Effectivement. J'ai à l'esprit le cas du vendeur d'Armor Cycles à Lamballe. Suite à une campagne sponsorisée et ciblée sur le web et, en seulement un mois et demi, il a augmenté de 40 % le nombre des visites sur son site, enclenchant par là même une augmentation du trafic en point de vente. Autre exemple, la refonte du site web d'un hôtel trois étoiles à Tréguier lui a permis d'augmenter la fréquentation de ses pages et le volume des réservations en ligne.

Cet accompagnement individualisé des entreprises est payant. La tarification de vos prestations est-elle bien perçue ?

J’en suis convaincu. C’est une expertise qui peut s’assimiler à celle d’un consultant privé mais qui, auparavant, n’était pas facturée.

La facturation donne du crédit à nos actions ; les entreprises payent, elles attendent des résultats !
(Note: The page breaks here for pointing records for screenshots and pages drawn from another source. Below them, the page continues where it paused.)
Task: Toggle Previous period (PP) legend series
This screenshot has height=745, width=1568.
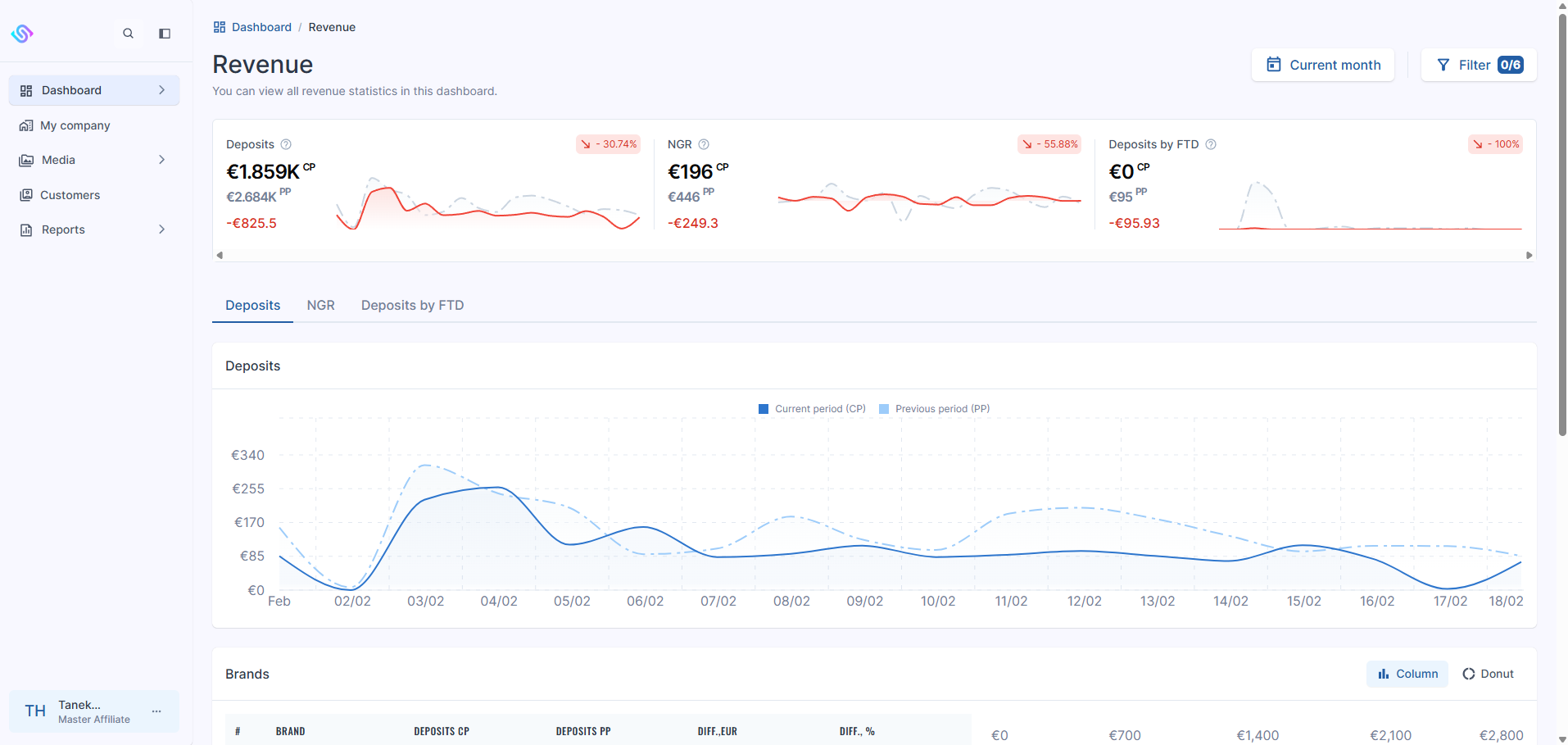Action: [934, 409]
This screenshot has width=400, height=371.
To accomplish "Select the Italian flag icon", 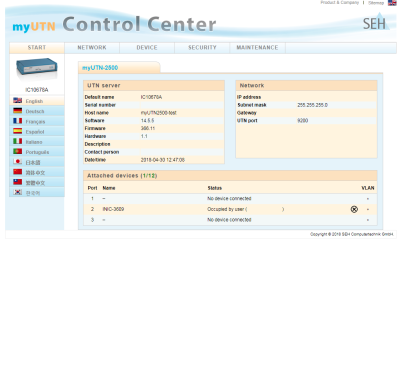I will pos(18,141).
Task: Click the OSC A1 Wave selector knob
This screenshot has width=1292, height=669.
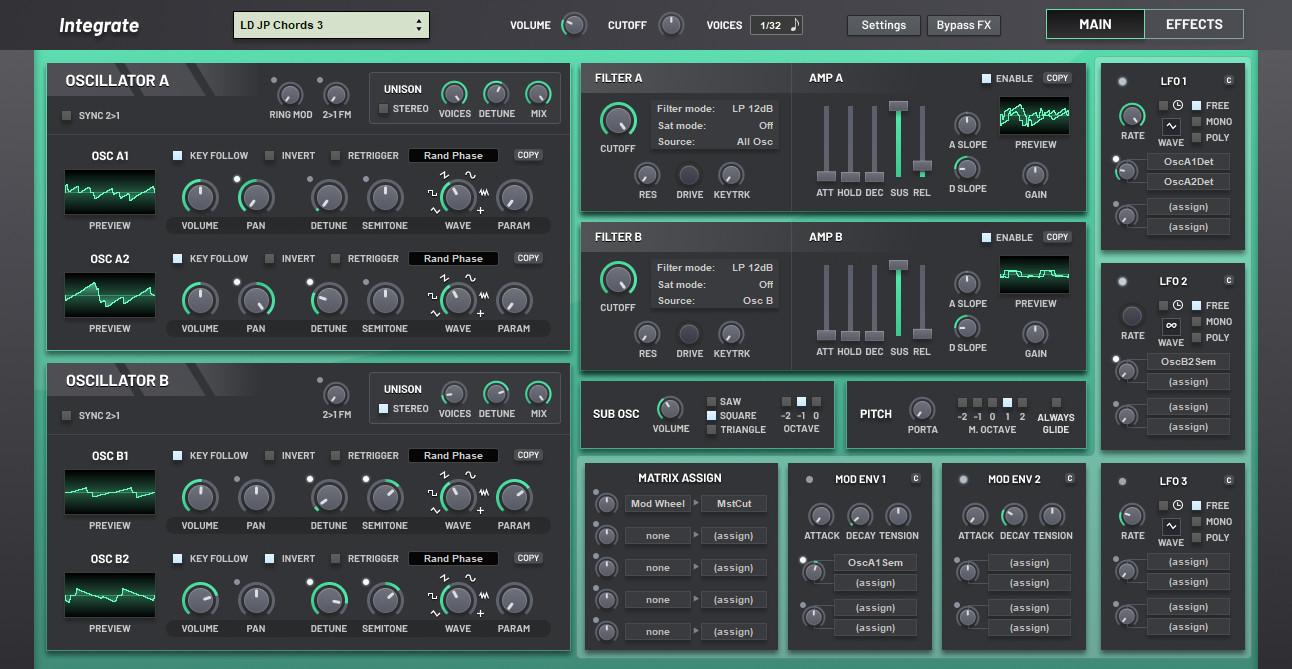Action: (457, 196)
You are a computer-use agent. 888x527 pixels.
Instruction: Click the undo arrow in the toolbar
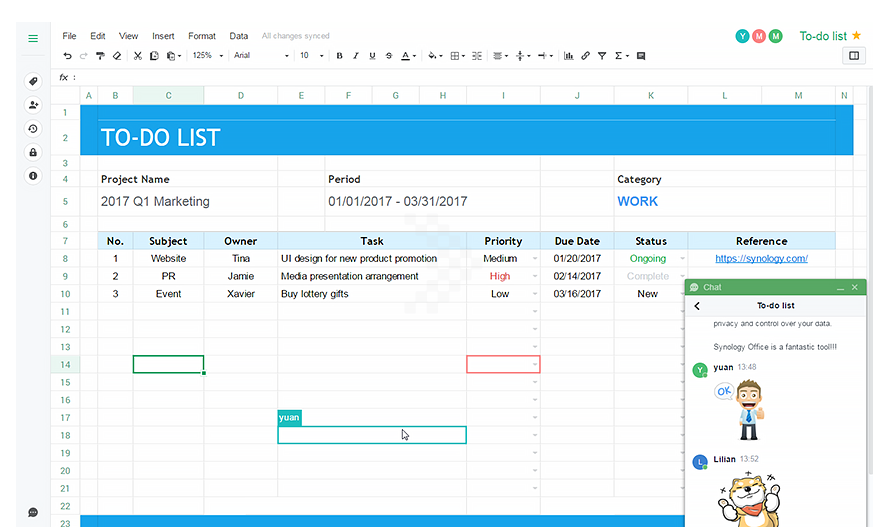[67, 56]
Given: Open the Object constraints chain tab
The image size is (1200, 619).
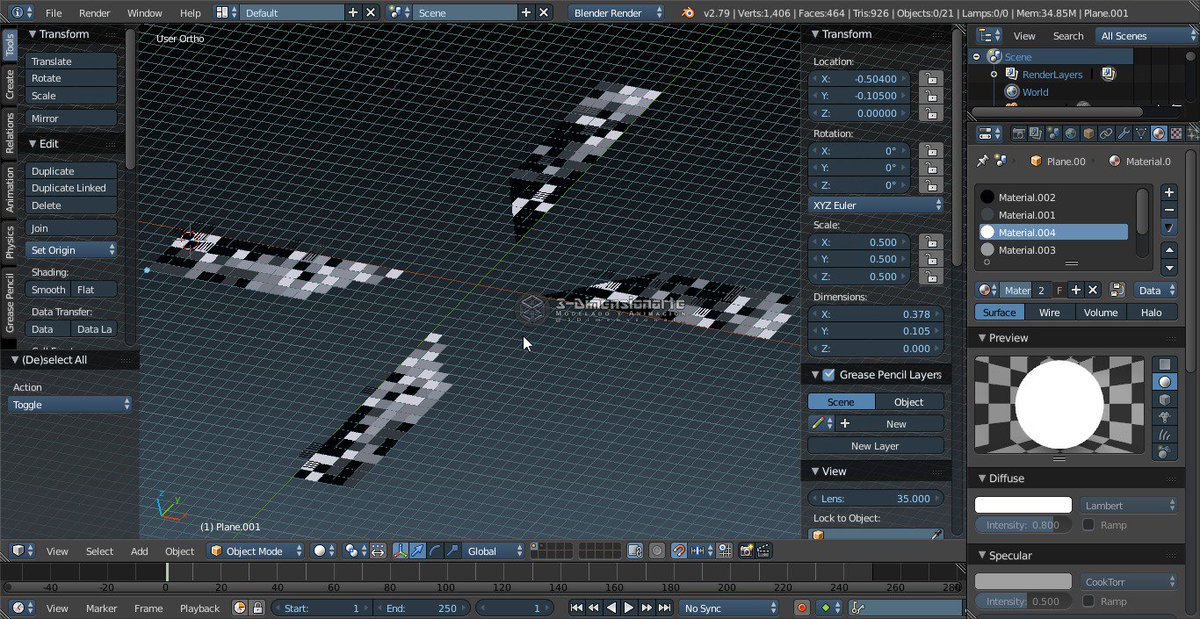Looking at the screenshot, I should click(x=1106, y=133).
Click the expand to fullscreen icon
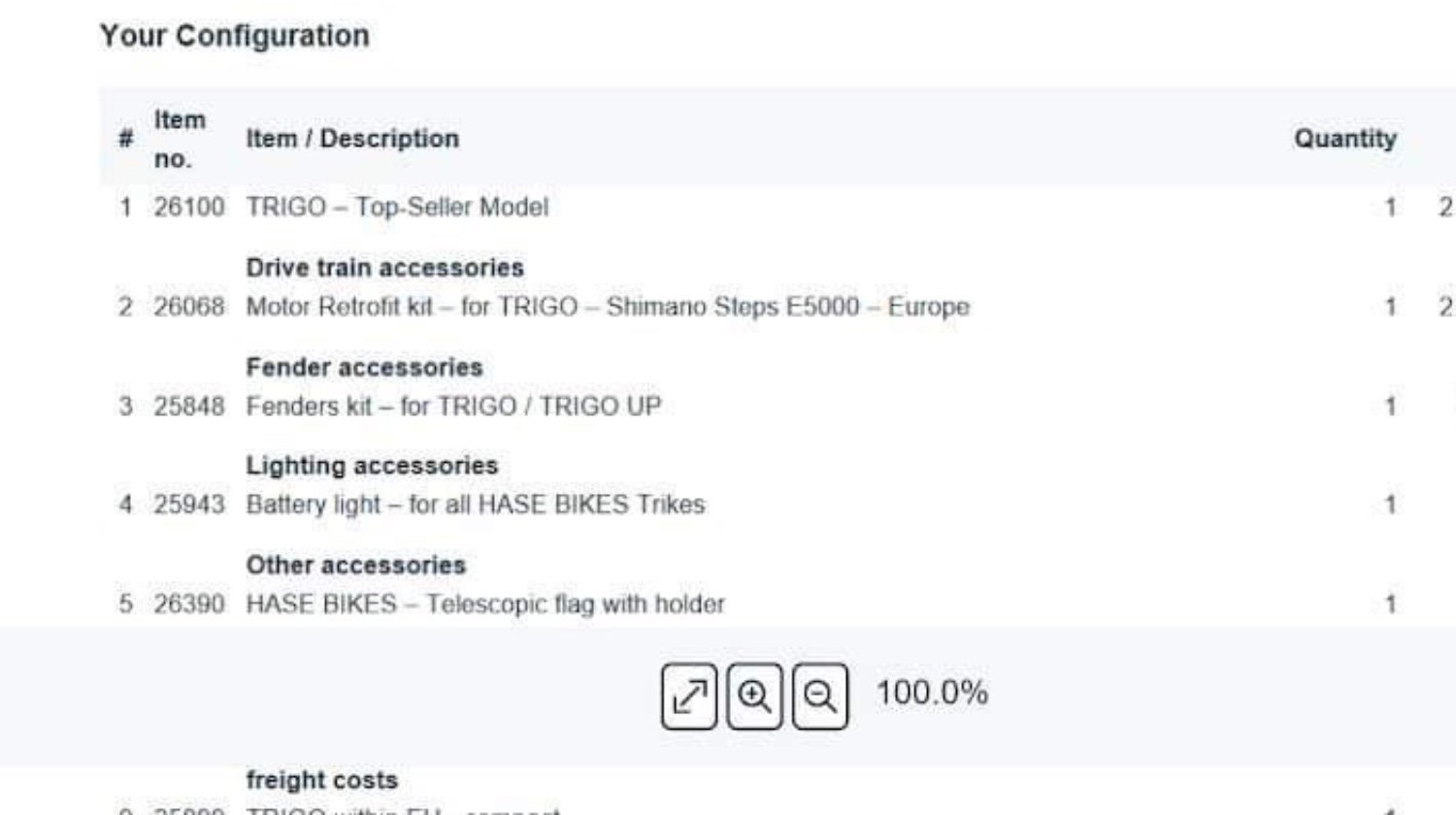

Cela interroge la valeur que les ressortissants accordent aux prestations de la CCI. On peut aussi dire que ça clarifie les relations entre la CCI et les entreprises, d’une part, et entre la CCI et les prestataires privés, d’autre part. On propose plusieurs niveaux de prestations gradués allant du gratuit au payant en fonction des prestations attendues et de l’investissement réalisé. Je me positionne en amont et mon rôle s’efface lorsque celui du prestataire privé démarre. Ce que je constate c’est que les entreprises font appel aux compétences des conseillers des CCI car ceux-ci ont le double atout d’être expert de leur domaine et de bien connaitre leur territoire.